Sans compter qu’avec l’augmentation des loyers et la gentrification, ça ne risque pas de s’arranger pour la scène underground. Qu’en pensez-vous ?

Martin : J’ai un peu peur pour la vie culturelle, mais surtout pour les espaces culturels parce qu’ils ferment, parce que les loyers montent… On le voit dans le Mile-End, il y a plein de lieux qui sont fermés, le quartier est mort. Ça va être plus difficile, au centre de la ville ou dans les quartiers plus populaires comme Mile-End, Parc-Ex, Rosemont, Hochelaga, des endroits où on avait l’habitude d’aller lancer des fêtes. Une fois que la situation se sera stabilisée, ces quartiers vont accueillir d’autres types de personnes et donc il n’y aura plus de place pour cette forme de culture. C’est une vraie préoccupation. 

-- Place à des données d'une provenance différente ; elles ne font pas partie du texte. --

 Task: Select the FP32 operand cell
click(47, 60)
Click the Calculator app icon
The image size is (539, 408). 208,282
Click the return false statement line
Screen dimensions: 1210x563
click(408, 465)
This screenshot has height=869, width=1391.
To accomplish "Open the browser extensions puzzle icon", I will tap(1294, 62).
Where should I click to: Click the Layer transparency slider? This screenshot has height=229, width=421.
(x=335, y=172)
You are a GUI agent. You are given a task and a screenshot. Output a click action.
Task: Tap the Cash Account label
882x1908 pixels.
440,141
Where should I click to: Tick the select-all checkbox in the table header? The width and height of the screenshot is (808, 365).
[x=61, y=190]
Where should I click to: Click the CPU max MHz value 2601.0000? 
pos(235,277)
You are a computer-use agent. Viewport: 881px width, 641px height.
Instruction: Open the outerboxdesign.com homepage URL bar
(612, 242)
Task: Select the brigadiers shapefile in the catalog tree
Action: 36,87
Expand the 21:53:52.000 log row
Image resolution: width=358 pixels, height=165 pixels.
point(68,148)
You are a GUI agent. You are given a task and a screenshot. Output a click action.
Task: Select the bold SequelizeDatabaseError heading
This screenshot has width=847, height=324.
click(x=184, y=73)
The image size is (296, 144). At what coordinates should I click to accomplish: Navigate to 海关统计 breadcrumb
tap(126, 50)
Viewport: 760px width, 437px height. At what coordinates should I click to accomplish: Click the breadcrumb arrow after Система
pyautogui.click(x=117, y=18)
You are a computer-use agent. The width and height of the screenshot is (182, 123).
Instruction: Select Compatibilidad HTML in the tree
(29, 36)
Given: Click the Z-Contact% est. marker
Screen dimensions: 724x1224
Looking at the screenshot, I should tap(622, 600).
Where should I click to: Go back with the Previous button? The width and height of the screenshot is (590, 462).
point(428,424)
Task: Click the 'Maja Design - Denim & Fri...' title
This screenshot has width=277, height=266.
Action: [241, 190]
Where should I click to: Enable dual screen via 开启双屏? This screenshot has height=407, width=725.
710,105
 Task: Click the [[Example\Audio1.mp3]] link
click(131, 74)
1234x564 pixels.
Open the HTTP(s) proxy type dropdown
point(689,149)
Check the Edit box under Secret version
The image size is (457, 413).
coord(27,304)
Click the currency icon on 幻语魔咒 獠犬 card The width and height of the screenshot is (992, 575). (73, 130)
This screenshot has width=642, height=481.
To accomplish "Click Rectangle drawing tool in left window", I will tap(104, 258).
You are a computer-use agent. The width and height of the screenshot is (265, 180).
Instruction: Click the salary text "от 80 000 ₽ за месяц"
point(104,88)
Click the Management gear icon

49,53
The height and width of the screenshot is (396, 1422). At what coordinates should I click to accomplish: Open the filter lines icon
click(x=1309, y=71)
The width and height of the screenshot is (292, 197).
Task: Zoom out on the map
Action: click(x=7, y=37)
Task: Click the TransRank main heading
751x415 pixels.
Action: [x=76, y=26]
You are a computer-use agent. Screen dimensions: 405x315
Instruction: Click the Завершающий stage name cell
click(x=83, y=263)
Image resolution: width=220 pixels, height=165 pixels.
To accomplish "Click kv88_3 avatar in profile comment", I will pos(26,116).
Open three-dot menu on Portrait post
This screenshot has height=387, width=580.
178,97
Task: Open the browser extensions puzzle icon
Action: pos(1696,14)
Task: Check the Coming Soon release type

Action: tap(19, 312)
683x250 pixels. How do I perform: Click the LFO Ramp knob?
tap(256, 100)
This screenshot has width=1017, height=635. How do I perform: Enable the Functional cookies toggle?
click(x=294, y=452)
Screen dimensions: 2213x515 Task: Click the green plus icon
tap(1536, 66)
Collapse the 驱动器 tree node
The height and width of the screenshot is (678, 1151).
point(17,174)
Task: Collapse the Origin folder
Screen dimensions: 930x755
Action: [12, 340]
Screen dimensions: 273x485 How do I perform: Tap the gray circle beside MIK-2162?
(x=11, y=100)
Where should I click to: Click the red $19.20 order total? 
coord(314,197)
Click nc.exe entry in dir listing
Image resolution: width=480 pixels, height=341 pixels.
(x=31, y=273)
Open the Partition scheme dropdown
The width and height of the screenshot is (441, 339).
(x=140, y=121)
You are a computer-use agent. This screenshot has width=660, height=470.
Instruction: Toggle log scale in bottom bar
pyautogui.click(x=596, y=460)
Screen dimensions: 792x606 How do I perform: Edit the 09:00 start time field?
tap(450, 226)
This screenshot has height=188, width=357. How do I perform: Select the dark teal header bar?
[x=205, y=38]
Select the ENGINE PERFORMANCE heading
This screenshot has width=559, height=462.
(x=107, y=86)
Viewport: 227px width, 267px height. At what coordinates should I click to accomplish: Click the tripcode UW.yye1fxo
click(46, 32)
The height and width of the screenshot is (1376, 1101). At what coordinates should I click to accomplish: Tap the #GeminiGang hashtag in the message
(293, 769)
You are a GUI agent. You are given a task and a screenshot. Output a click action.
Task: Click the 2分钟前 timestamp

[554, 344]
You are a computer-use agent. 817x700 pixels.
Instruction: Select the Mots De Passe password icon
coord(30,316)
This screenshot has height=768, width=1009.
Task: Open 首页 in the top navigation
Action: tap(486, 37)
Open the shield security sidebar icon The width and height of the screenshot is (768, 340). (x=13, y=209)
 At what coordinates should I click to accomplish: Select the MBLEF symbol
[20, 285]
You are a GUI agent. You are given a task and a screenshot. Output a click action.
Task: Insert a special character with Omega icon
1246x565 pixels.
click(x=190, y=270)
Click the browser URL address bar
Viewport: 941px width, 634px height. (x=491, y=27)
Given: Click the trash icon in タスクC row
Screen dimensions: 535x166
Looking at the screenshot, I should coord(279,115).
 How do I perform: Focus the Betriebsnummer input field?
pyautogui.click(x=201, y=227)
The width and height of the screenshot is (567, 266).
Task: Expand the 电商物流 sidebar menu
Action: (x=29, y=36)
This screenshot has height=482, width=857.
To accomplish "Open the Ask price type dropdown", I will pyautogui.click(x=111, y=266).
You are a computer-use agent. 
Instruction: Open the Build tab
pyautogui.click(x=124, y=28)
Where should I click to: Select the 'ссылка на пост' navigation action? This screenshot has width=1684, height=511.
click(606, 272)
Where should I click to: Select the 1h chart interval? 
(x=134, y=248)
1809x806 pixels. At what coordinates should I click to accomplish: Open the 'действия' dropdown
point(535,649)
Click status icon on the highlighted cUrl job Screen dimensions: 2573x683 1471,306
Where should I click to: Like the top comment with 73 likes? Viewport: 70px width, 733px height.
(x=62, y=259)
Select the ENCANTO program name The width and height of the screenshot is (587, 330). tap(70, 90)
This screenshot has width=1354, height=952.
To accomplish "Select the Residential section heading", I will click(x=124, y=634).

Rémi : J’ai toujours trouvé ça absurde les gens qui déménagent dans des quartiers culturels, genre le Mile-End parce qu’Arcade Fire s’est fait connaitre là-bas. Pour ensuite refuser la musique après 20h… Beaucoup de commerces et de places culturelles ferment, ce n’est pas facile. Faut surfer la vague qu’on a…

Martin : Ceci dit, j’ai confiance car à Montréal les gens accordent une importance à la culture et je suis sûr qu’ils trouveront des endroits pour s’exprimer.

Le dernier EP de LLX sur Liquid Love Records, Connexion, est disponible partout.